Copy the records below exactly as they appear.

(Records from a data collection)
=== Section Start ===
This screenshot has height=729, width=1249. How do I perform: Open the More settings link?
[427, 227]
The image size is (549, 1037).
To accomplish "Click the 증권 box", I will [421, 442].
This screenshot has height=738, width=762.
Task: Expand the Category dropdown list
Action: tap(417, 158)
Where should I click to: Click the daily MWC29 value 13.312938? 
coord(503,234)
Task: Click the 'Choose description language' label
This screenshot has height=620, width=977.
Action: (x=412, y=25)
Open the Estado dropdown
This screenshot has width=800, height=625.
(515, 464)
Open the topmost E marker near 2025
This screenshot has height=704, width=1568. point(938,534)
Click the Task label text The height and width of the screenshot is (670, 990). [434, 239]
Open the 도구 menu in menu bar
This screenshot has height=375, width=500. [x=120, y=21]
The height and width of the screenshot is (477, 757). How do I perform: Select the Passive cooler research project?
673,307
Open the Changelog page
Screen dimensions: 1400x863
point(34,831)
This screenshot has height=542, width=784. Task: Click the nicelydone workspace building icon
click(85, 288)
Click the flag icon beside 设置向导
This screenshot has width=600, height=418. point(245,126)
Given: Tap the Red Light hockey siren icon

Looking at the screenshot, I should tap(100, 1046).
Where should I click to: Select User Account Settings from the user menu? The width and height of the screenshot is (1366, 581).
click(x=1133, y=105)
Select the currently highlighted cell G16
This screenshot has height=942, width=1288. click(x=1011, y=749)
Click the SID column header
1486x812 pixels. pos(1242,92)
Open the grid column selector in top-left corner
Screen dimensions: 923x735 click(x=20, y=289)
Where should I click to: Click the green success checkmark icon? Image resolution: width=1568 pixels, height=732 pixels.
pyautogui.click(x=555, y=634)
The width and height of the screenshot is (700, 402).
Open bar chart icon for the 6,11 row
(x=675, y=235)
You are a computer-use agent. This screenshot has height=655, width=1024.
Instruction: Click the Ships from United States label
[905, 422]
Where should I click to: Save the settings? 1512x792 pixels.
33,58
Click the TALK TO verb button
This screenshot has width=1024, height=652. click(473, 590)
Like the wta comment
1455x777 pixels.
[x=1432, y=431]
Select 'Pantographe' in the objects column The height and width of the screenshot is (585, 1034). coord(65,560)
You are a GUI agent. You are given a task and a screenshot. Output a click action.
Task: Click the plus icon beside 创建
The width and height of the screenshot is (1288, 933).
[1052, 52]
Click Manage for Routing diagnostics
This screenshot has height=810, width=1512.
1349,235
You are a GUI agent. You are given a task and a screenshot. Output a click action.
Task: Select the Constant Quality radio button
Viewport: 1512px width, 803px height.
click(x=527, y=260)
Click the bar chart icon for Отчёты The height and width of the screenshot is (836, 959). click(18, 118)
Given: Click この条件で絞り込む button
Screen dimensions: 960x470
=== Section End ===
• **ANSWER BOX**:
This screenshot has height=729, width=1249. How do I perform: Open the More settings link?
[427, 227]
The image size is (549, 1037).
To accomplish "Click the 증권 box", I will [421, 442].
This screenshot has height=738, width=762.
Task: Expand the Category dropdown list
Action: tap(417, 158)
Where should I click to: Click the daily MWC29 value 13.312938? 
coord(503,234)
Task: Click the 'Choose description language' label
This screenshot has height=620, width=977.
Action: (x=412, y=25)
Open the Estado dropdown
This screenshot has width=800, height=625.
(515, 464)
Open the topmost E marker near 2025
This screenshot has height=704, width=1568. point(938,534)
Click the Task label text The height and width of the screenshot is (670, 990). [434, 239]
Open the 도구 menu in menu bar
This screenshot has height=375, width=500. [x=120, y=21]
The height and width of the screenshot is (477, 757). How do I perform: Select the Passive cooler research project?
673,307
Open the Changelog page
Screen dimensions: 1400x863
point(34,831)
This screenshot has height=542, width=784. Task: Click the nicelydone workspace building icon
click(85, 288)
Click the flag icon beside 设置向导
This screenshot has width=600, height=418. point(245,126)
Given: Tap the Red Light hockey siren icon

Looking at the screenshot, I should tap(100, 1046).
Where should I click to: Select User Account Settings from the user menu? The width and height of the screenshot is (1366, 581).
click(x=1133, y=105)
Select the currently highlighted cell G16
This screenshot has height=942, width=1288. click(x=1011, y=749)
Click the SID column header
1486x812 pixels. pos(1242,92)
Open the grid column selector in top-left corner
Screen dimensions: 923x735 click(x=20, y=289)
Where should I click to: Click the green success checkmark icon? Image resolution: width=1568 pixels, height=732 pixels.
pyautogui.click(x=555, y=634)
The width and height of the screenshot is (700, 402).
Open bar chart icon for the 6,11 row
(x=675, y=235)
You are a computer-use agent. This screenshot has height=655, width=1024.
Instruction: Click the Ships from United States label
[905, 422]
Where should I click to: Save the settings? 1512x792 pixels.
33,58
Click the TALK TO verb button
This screenshot has width=1024, height=652. click(473, 590)
Like the wta comment
1455x777 pixels.
[x=1432, y=431]
Select 'Pantographe' in the objects column The height and width of the screenshot is (585, 1034). coord(65,560)
You are a GUI agent. You are given a task and a screenshot. Output a click action.
Task: Click the plus icon beside 创建
The width and height of the screenshot is (1288, 933).
[1052, 52]
Click Manage for Routing diagnostics
This screenshot has height=810, width=1512.
1349,235
You are a GUI agent. You are given a task and a screenshot. Output a click action.
Task: Select the Constant Quality radio button
Viewport: 1512px width, 803px height.
click(x=527, y=260)
Click the bar chart icon for Отчёты The height and width of the screenshot is (836, 959). click(18, 118)
Given: Click この条件で絞り込む button
Screen dimensions: 960x470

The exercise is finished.